-- BEGIN Passage given --

Block 931 determines whether or not it is time to send data to the
center. If block 931 determines that it is time to send data to the
center, the program goes to the input of block 935. If block 931
determines that it is not time to send data to the data center, the
program goes back to the input of block 930. If block 930
determines that computer 26 is requesting data, then the program
proceeds to block 935. Block 935 reads all final data records in
block 927 and transfers them to I/O 56, 57 or 63.
Now the program goes to block 936 to clear final data buffer
records block 927. Then the program goes back to decision block
902.

-- END Passage given --
-- BEGIN Information supplied --

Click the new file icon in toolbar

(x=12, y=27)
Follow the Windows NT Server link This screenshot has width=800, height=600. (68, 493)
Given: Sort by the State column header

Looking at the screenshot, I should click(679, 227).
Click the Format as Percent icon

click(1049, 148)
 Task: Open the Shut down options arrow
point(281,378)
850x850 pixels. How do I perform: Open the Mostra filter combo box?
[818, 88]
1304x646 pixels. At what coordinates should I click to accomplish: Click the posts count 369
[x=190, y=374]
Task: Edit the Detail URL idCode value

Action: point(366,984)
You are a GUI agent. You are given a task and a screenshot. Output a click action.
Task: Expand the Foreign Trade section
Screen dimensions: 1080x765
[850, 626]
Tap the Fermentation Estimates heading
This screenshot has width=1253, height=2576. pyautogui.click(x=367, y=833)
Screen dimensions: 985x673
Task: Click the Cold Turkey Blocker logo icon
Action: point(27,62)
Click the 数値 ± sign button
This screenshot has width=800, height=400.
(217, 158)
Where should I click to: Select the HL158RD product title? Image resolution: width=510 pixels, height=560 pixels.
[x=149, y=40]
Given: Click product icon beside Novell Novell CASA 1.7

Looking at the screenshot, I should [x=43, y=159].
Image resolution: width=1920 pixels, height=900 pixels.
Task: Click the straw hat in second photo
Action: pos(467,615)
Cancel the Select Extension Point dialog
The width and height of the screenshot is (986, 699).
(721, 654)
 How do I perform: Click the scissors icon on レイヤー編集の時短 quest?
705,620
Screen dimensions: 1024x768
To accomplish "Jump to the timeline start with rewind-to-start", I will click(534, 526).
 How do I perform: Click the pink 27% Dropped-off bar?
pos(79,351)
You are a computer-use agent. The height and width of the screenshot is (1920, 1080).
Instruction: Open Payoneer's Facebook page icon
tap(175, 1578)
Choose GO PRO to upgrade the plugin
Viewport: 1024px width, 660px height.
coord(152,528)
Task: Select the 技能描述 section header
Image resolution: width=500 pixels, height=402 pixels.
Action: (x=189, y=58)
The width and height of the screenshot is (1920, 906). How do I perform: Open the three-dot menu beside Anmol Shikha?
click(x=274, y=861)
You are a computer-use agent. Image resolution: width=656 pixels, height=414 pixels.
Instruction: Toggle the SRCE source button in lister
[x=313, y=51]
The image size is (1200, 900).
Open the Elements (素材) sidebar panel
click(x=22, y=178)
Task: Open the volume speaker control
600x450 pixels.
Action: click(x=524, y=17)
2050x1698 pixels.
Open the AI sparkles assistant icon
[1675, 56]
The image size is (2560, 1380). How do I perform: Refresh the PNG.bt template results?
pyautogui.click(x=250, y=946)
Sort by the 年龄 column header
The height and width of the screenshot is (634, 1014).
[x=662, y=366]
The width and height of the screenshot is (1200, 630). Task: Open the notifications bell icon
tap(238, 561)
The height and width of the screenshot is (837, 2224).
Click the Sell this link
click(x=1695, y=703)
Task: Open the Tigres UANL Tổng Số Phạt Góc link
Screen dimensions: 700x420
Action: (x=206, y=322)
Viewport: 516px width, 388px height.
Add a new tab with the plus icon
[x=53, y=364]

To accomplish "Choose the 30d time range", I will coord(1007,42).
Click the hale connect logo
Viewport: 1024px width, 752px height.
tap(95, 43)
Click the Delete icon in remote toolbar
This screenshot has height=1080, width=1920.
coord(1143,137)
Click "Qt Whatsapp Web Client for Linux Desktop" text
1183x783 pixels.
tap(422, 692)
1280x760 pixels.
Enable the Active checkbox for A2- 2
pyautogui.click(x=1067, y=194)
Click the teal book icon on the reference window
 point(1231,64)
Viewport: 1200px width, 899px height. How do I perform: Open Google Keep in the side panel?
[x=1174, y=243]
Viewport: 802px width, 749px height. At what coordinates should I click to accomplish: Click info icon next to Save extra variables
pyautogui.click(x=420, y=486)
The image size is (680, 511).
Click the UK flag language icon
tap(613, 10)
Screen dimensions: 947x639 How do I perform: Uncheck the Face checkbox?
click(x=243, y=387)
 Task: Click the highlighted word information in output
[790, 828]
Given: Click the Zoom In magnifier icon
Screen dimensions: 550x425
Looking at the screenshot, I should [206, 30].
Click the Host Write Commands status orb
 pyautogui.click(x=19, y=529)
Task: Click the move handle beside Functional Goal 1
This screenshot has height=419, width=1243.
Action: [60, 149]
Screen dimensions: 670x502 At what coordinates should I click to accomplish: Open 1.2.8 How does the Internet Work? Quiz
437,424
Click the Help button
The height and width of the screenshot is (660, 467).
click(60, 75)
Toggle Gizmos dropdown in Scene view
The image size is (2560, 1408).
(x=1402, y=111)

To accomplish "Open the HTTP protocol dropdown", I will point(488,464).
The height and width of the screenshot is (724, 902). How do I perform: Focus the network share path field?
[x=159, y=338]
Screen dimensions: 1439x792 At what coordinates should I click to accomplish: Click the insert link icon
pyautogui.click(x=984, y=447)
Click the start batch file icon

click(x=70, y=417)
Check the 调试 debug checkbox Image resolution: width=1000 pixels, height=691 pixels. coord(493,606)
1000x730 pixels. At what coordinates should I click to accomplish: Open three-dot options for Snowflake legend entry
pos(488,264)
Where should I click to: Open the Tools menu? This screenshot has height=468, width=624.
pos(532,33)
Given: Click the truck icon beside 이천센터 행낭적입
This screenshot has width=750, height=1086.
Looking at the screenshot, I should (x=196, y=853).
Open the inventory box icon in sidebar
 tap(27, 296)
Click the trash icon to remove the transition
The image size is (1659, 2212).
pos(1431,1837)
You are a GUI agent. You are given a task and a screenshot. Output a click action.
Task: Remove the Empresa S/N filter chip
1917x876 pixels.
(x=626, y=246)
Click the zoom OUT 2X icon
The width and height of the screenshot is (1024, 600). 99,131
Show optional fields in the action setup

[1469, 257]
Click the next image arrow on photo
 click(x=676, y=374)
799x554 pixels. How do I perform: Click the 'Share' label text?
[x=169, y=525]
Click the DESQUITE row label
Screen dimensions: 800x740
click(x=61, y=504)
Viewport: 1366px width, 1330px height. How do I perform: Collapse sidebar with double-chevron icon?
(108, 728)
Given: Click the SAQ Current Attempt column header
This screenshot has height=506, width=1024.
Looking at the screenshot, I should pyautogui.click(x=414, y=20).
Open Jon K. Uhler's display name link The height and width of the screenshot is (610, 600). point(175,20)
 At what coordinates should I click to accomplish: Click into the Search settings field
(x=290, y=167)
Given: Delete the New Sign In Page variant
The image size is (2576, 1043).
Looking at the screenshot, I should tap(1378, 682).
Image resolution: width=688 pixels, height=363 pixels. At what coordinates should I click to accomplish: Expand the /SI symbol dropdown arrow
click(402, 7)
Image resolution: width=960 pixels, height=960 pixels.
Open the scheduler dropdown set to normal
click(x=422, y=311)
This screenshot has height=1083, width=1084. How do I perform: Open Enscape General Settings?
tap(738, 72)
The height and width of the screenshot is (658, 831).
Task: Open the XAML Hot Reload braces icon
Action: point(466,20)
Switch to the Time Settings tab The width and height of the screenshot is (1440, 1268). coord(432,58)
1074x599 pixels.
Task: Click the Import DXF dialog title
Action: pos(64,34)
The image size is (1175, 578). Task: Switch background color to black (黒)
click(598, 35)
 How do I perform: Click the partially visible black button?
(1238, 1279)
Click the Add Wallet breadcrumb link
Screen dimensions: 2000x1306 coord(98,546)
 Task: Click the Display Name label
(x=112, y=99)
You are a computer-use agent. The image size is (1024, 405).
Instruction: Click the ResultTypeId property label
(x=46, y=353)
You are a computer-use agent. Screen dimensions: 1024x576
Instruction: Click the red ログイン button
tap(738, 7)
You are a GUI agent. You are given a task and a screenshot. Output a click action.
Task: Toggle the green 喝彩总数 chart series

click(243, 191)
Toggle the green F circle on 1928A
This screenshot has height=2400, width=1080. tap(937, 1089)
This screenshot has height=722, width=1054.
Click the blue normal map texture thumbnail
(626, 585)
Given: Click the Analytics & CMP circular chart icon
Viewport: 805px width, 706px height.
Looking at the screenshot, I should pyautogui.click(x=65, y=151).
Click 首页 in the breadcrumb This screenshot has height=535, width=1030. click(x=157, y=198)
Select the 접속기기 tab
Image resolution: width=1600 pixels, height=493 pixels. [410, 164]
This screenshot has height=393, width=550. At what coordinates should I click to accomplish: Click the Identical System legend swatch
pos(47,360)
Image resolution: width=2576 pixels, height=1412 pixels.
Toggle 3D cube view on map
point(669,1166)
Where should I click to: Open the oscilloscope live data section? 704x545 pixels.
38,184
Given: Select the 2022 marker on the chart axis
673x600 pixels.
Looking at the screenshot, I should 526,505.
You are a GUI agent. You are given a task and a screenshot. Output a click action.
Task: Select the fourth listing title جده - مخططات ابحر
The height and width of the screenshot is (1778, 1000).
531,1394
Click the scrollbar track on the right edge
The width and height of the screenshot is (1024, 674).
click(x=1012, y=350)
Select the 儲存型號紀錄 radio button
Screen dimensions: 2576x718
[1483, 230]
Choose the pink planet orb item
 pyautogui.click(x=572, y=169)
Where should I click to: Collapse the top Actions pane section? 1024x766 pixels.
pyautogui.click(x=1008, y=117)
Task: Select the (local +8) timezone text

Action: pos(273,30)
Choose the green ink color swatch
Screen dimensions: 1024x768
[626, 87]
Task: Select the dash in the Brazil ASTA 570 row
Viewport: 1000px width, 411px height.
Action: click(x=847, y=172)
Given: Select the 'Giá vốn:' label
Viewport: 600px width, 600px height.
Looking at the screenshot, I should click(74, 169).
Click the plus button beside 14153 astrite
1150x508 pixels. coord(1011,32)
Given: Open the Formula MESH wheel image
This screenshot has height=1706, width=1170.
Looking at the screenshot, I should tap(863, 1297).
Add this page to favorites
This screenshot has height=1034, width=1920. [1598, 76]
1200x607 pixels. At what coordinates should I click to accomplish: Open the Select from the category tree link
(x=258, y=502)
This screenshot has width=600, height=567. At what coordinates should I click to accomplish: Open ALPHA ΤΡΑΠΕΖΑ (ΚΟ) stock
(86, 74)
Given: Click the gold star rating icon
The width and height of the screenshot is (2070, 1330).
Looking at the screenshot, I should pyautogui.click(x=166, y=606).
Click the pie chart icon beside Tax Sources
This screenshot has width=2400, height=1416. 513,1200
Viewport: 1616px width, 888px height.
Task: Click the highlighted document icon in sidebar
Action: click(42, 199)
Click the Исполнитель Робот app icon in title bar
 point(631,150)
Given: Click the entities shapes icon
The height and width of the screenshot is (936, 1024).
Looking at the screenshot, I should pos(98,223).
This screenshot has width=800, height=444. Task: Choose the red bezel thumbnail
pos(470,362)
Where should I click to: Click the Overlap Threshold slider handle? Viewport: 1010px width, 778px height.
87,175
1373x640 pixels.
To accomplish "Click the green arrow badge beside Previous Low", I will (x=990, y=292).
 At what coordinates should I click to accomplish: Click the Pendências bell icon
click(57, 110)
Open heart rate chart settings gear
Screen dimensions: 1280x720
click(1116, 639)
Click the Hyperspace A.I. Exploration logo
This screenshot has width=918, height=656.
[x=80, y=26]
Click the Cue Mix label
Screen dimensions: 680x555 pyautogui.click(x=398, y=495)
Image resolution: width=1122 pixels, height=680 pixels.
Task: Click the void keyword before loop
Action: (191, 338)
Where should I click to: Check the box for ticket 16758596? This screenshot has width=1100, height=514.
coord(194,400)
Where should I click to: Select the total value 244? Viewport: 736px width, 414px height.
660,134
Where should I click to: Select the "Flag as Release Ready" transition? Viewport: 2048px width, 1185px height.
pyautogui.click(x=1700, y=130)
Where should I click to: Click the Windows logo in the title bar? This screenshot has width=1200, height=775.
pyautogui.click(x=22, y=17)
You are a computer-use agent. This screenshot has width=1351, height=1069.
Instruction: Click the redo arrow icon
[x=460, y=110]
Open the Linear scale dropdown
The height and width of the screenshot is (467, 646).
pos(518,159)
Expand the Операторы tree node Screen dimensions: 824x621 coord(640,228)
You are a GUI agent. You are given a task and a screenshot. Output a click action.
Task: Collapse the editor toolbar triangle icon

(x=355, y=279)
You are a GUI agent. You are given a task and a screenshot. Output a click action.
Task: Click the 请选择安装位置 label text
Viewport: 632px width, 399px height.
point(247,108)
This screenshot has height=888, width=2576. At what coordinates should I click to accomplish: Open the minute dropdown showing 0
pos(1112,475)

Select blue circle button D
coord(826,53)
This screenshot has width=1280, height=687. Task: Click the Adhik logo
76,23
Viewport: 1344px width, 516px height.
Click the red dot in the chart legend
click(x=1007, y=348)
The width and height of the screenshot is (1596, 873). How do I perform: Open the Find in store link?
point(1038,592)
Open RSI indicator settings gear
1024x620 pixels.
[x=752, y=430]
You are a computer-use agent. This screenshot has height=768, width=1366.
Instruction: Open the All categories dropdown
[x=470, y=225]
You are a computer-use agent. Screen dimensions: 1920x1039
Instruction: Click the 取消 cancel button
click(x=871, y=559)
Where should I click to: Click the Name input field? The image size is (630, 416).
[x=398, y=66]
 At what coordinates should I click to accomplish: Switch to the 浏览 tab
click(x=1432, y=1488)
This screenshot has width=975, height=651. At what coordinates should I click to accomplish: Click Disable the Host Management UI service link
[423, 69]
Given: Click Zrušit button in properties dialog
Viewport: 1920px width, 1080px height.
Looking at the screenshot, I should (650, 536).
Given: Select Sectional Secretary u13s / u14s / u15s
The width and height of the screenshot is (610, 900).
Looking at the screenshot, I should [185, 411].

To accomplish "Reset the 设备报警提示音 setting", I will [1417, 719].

-- END Information supplied --

Reproduce the passage about program blocks in full, word for word. Rely only on the passage about program blocks.

### Response to this exercise
Block 931 determines whether or not it is time to send data to the
center. If block 931 determines that it is time to send data to the
center, the program goes to the input of block 935. If block 931
determines that it is not time to send data to the data center, the
program goes back to the input of block 930. If block 930
determines that computer 26 is requesting data, then the program
proceeds to block 935. Block 935 reads all final data records in
block 927 and transfers them to I/O 56, 57 or 63.
Now the program goes to block 936 to clear final data buffer
records block 927. Then the program goes back to decision block
902.